Targ recounts the pivotal moment when Pat Price, given only geographic coordinates, accurately described a secret Soviet weapons facility at Semi-Palatinsk, including a gantry crane and a 60-foot steel sphere later confirmed by satellite photography. The results were so precise that the program was defended before the House Committee on Intelligence Oversight, and funding continued for over two decades.
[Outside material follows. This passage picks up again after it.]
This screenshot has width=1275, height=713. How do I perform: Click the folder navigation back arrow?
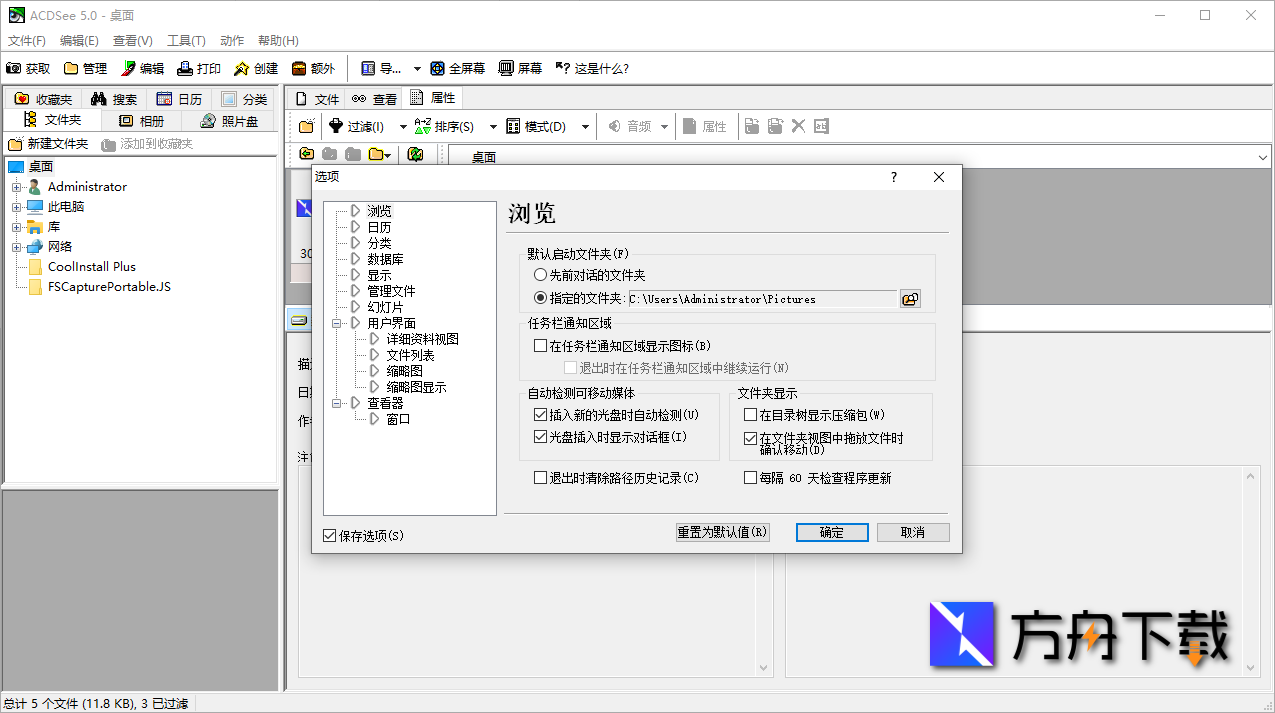point(306,156)
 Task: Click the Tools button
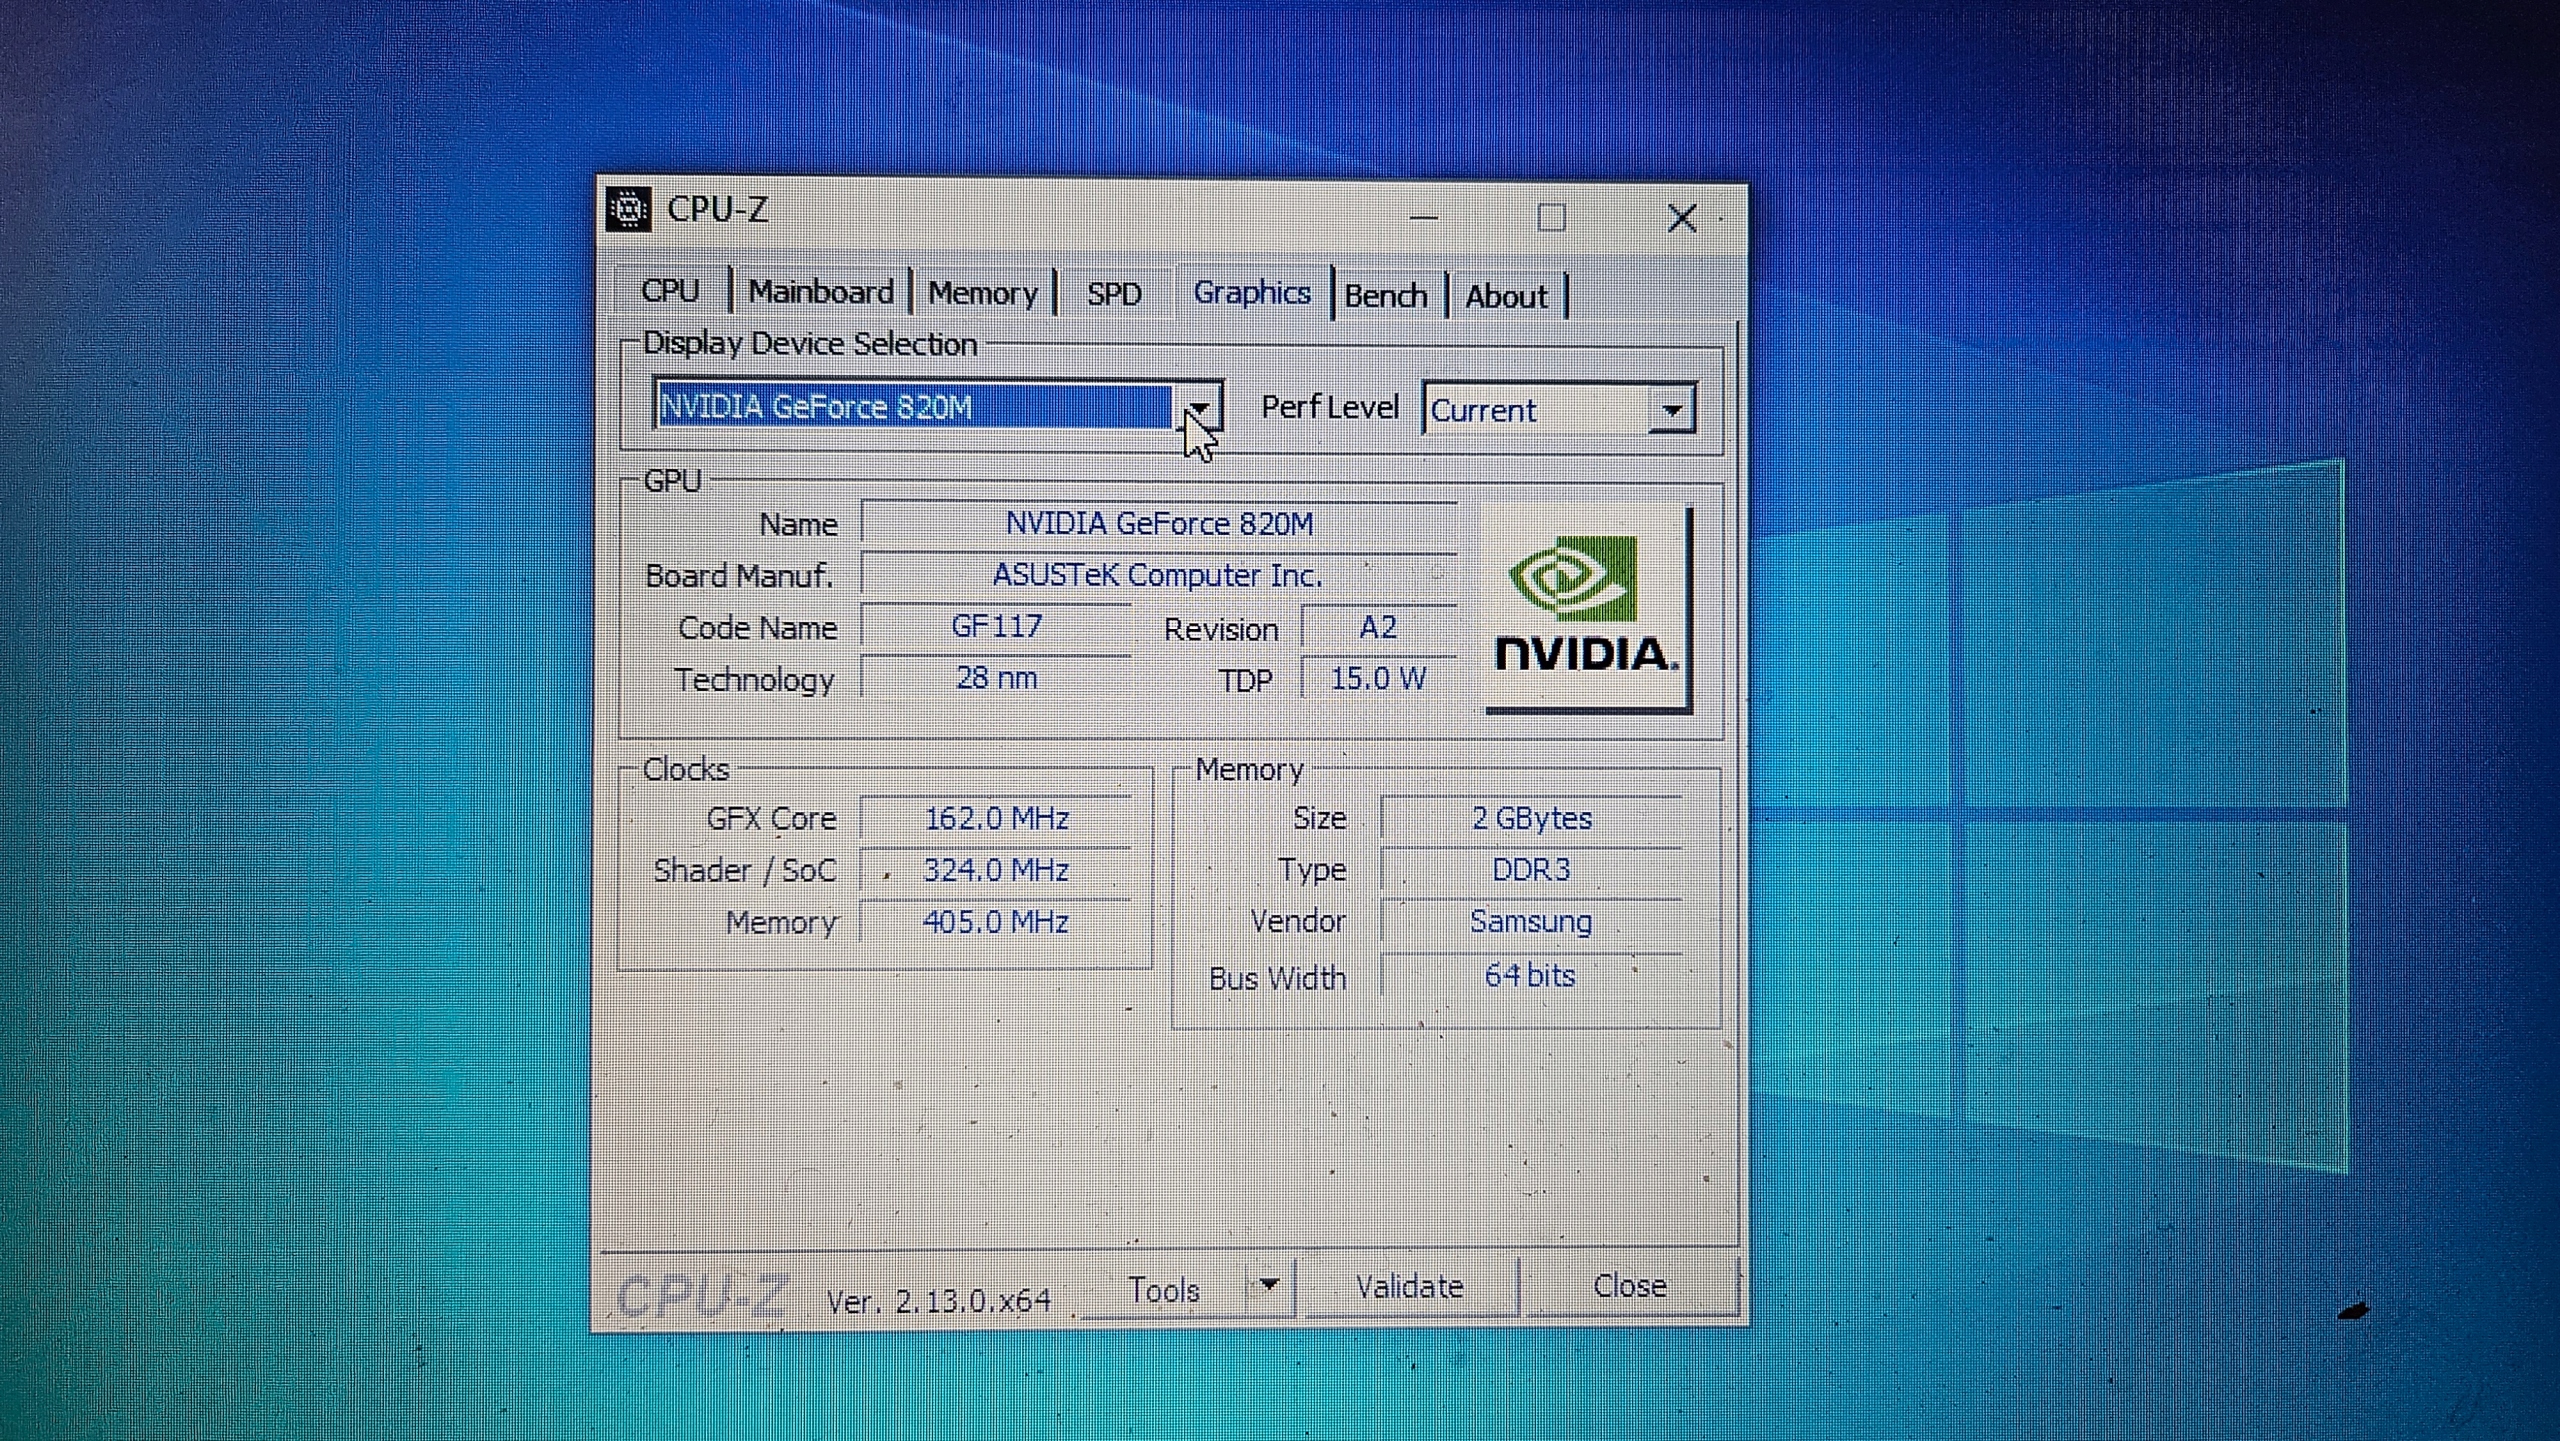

The conversation also covers precognition and forecasting silver futures, Douglas Dean's research showing corporate executives with strong ESP outperform their peers, and evidence for survival after death drawn from the cross-correspondence experiments. Targ discusses his daughter Elizabeth's passing and apparent posthumous communications, and explains how quieting the mind allows anyone to develop remote viewing abilities.

Key Moments

  1. How the CIA program really began: Targ recounts how he and Hal Puthoff, leveraging credibility as laser scientists, walked into John McMahon's CIA office and demonstrated remote viewing using Ingo Swann and Pat Price.

  2. Pat Price remote views Semipalatinsk: Given only geographic coordinates, Pat Price psychically described a giant gantry crane and a 60-foot steel sphere being welded from orange-peel slices at a secret Soviet site, later confirmed by satellite as a particle beam weapon facility.

  3. Congress suspects a security leak: The Price drawings were so accurate that the House Intelligence Oversight Committee called Targ and Puthoff in, suspecting a leak; the CIA testified there was no leak and told them to press on.

  4. $120,000 from silver futures: Targ describes how SRI viewers forecast nine consecutive weeks of silver-market moves with an investor in the 1980s, earning about $120,000 split with the backer and landing on the front page of the Wall Street Journal.

  5. Why remote viewers missed 9/11: Asked why no viewer foresaw 9/11, Targ says the program was disbanded in 1995 because the CIA decided America had no enemies; he notes Dean Radin's random number generators showed a worldwide coherence spike two hours before the attacks.